A pesquisa ainda não passou por revisão. No entanto, foi descoberta a presença do vírus nas amostras a partir de 27 de novembro. De acordo com os resultados, o material possuía 100 mil cópias do genoma do vírus por litro. Esse valor é cerca de um décimo do que foi identificado na coleta mais recente, de 4 de março.
Para detectar a doença nas amostras, os pesquisadores informam que utilizaram o teste RT-PCR, que consegue detectar a presença do vírus a partir de 24 horas da contaminação do indivíduo. O que o teste faz é, basicamente, transformar o material genético do novo coronavírus, chamado de RNA, em DNA para que seja identificado.
Com as descobertas, os autores do artigo indicam que o “Sars-Cov-2 circulava na comunidade meses antes de o primeiro caso ser reportado no continente americano”. No entanto, mesmo com o resultado, ainda é muito difícil saber exatamente quando a doença surgiu. Para responder a essas questões, novos estudos ainda serão necessários.
Contaminação pelo esgoto
A detecção de amostras do vírus no esgoto aponta para um cenário possivelmente perigoso, em que várias pessoas podem ser contaminadas se tiverem contato com o material. Em 2003, por exemplo, durante um surto de Sars-Cov em Hong Kong, vários moradores de um prédio foram contaminados pela doença. Essa onda de infectados foi atribuída a um vazamento encontrado na tubulação de esgoto da construção.
Na situação atual, ainda não há confirmação de que algo semelhante tenha ocorrido – e nem mesmo que essa transmissão seja viável.
No entanto, se a contaminação pelo esgoto for comprovada, pode ser que descarte de material contaminado esteja ocorrendo há meses em rios de vários países. Pesquisas recentes indicam que o tratamento adequado do esgoto pode ser eficaz para eliminar a presença do vírus.
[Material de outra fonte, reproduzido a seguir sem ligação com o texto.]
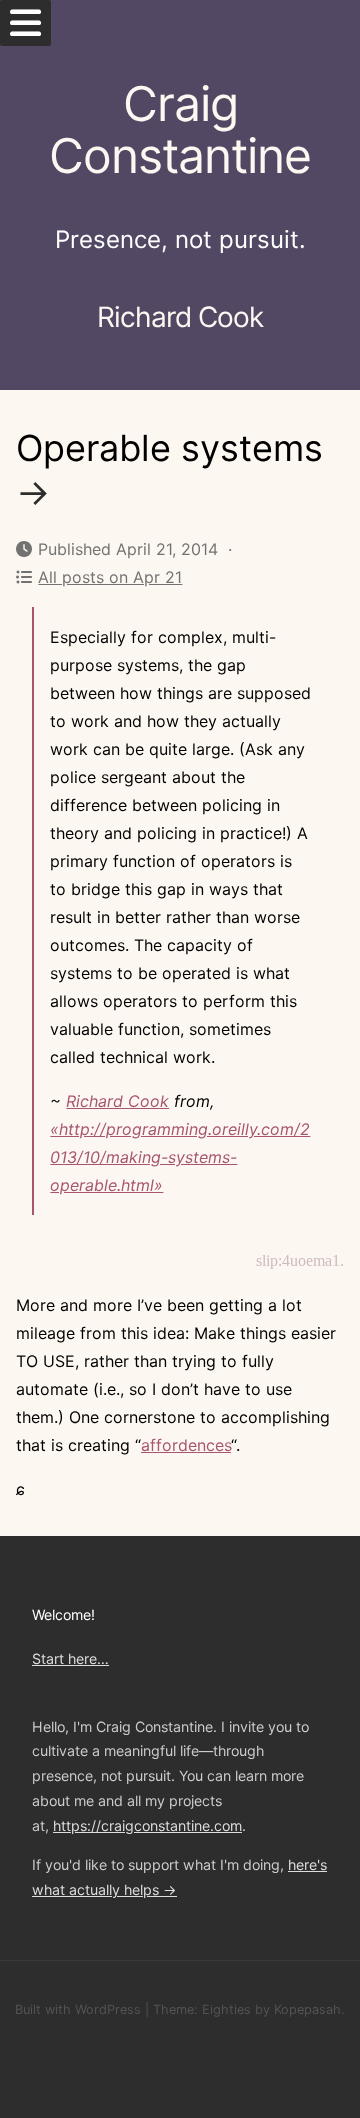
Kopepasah (307, 2009)
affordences (186, 1445)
Porém, vários locais, incluindo o próprio Brasil, possuem sistemas de tratamento bastante precários, e que não chegam a todas as localidades.
Dados divulgados pelo Sistema Nacional de Informações sobre Saneamento de 2018, por exemplo, indicam que apenas 46% do esgoto produzido pelos residentes do país é tratado e descartado de maneira adequada. Por conta disso, mais de 300 mil pessoas precisam ser internadas anualmente por conta do contato com esgoto sem tratamento.